Quant à Omar Mateen, avec lequel vous me prêtez de grotesques accointances, il semble être parti avec son mystère. Avait-il une sexualité non assumée, s’en vengeait-il sur la communauté LGBT non blanche qui lui semblait affranchie des troubles qui l’habitaient ? Vivait-il un déchirement entre son identité musulmane et son identité gay ? Peut-on lire son acte criminel à travers les injonctions paradoxales du progressisme blanc : s’intégrer en tant que gay, se nier en tant que musulman ? Etait-il un simple psychopathe comme sait les produire l’Amérique ? Ce ne sont ici qu’hypothèses mais il n’est pas  improbable que l’analyse qui précède ces interrogations puisse fournir des clefs de compréhension.

Au terme de cette mise au point, vous l’aurez compris, non seulement vous n’avez pas le monopole du cœur mais, au contraire, vous participez du malheur de ce monde. Aussi, ferais-je mieux de m’en tenir là et vous laisser mariner dans le jus de votre misérable et insondable grossièreté.

 

Houria Bouteldja, membre du PIR

Notes

[1] Fabrice Pliskin, «L’homophobie est-elle “une résistance farouche à l’impérialisme occidental? ».

[2] Laurent Cantamessi, «Houria Bouteldja: l’amour-haine…… pour les “souchiens” ».

Jean-Paul Brighelli, «Du racisme autorisé. Quand le camp du Bien joue avec la guerre civile ».

Jack Dion, «Houria Bouteldja ou le racisme pour les nuls ».

Benoît Rayski, «Et voilà comment Houria Bouteldja des Indigènes de la République fut sacrée intellectuelle ! ».

Clément Ghys, «La dérive identitaire de Houria Bouteldja ».

Jean-François Kahn, «A propos d’un racisme inversé ».

[3] Houria Bouteldja, Les Blancs, les Juifs et Nous, vers une politique de l’amour révolutionnaire, éditions La Fabrique.

[4] Elles sont nombreuses. Il y en a même au Monde Diplo.

[5] Houria Bouteldja, « Qu’adviendra-t-il de toute cette beauté ? ».

[6]La rédaction, « Omar Mateen ? Un tueur « made in America » ».

[7]« Ahmed, menacé de mort pour la défense des homosexuels en Tunisie ».

[8]Charles Gueboguo, « L’homosexualité en Afrique : sens et variations d’hier à nos jours ».

Val Kalende, « Africa: homophobia is a legacy of colonialism ».

[9] http://africasacountry.com/how-do-senegalese-talk-about-gay-identities/

[10]Patrick Awondo, « Identifications homosexuelles, construction identitaire et tensions postcoloniales entre le Cameroun et la France ».

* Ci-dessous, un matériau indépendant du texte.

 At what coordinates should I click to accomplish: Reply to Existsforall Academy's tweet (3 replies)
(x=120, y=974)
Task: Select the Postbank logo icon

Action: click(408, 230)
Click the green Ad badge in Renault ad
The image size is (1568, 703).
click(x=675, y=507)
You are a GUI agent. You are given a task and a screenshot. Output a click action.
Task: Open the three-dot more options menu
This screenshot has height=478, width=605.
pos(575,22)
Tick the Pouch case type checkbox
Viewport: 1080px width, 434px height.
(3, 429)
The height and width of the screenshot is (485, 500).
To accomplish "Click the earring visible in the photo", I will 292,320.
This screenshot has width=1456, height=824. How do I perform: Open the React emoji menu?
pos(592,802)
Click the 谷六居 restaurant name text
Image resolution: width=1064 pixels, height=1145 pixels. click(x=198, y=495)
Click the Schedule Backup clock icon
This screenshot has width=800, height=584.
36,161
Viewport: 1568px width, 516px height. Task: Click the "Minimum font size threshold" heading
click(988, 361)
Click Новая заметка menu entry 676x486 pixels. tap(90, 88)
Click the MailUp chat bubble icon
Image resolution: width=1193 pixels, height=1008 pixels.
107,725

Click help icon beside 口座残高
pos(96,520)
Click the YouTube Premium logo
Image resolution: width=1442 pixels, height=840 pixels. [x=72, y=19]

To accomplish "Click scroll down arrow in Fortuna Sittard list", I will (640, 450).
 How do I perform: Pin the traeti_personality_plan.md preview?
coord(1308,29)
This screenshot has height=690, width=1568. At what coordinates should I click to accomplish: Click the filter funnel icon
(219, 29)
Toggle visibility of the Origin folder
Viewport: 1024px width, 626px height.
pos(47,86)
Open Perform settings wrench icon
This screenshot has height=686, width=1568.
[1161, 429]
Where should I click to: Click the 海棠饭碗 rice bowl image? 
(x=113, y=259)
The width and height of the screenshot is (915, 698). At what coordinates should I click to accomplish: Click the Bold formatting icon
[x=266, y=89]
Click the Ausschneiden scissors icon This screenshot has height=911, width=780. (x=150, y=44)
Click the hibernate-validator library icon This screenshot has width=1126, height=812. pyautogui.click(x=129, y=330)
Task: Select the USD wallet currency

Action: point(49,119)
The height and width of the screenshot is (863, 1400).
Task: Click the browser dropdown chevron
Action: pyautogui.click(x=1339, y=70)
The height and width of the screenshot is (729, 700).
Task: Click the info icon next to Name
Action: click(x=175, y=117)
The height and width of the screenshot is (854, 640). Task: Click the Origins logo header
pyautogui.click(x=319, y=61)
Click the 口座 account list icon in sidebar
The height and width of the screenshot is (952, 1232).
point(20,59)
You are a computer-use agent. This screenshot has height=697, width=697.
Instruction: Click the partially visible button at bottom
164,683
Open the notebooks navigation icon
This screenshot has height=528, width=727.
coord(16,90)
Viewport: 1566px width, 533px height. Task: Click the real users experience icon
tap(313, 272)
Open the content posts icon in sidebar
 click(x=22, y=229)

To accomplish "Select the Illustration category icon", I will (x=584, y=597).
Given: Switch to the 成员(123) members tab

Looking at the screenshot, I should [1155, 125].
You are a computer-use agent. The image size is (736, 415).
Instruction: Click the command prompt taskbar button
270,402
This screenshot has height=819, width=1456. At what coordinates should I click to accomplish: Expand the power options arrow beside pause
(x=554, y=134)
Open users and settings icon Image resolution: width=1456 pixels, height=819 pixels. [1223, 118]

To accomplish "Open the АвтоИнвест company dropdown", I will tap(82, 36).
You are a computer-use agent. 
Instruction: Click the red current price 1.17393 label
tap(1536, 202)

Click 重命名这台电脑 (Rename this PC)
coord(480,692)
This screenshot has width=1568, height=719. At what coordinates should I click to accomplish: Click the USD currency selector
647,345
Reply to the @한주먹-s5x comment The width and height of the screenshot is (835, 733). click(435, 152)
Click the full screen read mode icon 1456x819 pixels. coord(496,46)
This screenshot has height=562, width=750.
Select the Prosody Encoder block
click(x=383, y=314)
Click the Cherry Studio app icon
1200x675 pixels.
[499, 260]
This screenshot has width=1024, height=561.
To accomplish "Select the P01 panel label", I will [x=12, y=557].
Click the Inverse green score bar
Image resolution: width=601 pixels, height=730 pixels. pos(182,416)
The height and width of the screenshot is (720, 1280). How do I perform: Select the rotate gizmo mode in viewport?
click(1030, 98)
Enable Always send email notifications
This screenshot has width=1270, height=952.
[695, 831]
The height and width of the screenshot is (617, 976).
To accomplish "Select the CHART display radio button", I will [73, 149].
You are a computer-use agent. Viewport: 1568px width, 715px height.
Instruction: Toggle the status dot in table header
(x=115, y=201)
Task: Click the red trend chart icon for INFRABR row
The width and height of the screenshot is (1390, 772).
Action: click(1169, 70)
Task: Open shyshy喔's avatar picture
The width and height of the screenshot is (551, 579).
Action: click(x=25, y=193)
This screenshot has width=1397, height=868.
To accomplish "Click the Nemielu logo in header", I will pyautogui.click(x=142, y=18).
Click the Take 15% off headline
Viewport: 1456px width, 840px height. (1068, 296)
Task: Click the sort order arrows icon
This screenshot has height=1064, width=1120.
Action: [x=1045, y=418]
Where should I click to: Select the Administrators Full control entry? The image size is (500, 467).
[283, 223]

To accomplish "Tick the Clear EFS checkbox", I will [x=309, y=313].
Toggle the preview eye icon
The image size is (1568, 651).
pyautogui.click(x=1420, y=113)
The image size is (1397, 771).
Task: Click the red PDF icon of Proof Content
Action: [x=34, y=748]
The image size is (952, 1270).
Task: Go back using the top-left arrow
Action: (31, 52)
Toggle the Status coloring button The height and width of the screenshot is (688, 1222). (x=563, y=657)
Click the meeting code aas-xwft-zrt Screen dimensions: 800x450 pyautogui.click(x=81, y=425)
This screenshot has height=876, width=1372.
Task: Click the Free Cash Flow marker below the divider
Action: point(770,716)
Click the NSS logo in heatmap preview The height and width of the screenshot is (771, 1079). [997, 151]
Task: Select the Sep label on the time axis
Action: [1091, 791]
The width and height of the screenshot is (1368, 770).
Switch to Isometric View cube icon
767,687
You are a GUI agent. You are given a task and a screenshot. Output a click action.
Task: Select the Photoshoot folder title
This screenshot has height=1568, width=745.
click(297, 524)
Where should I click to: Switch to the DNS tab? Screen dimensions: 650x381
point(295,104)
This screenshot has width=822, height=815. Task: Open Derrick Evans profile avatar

[11] NORIMITSU ONISHI, « U.S. Support of Gay Rights in Africa May Have Done More Harm Than Good ».

[12] Farhat Othman, « L’homophobie du Code pénal est une survivance coloniale ».

[13]Aude Lorriaux, « La tuerie d’Orlando va exacerber la haine des gays contre les musulmans ».

[14] James Baldwin, retour dans l’œil du cyclone, Christian Bourgeois Éditeur.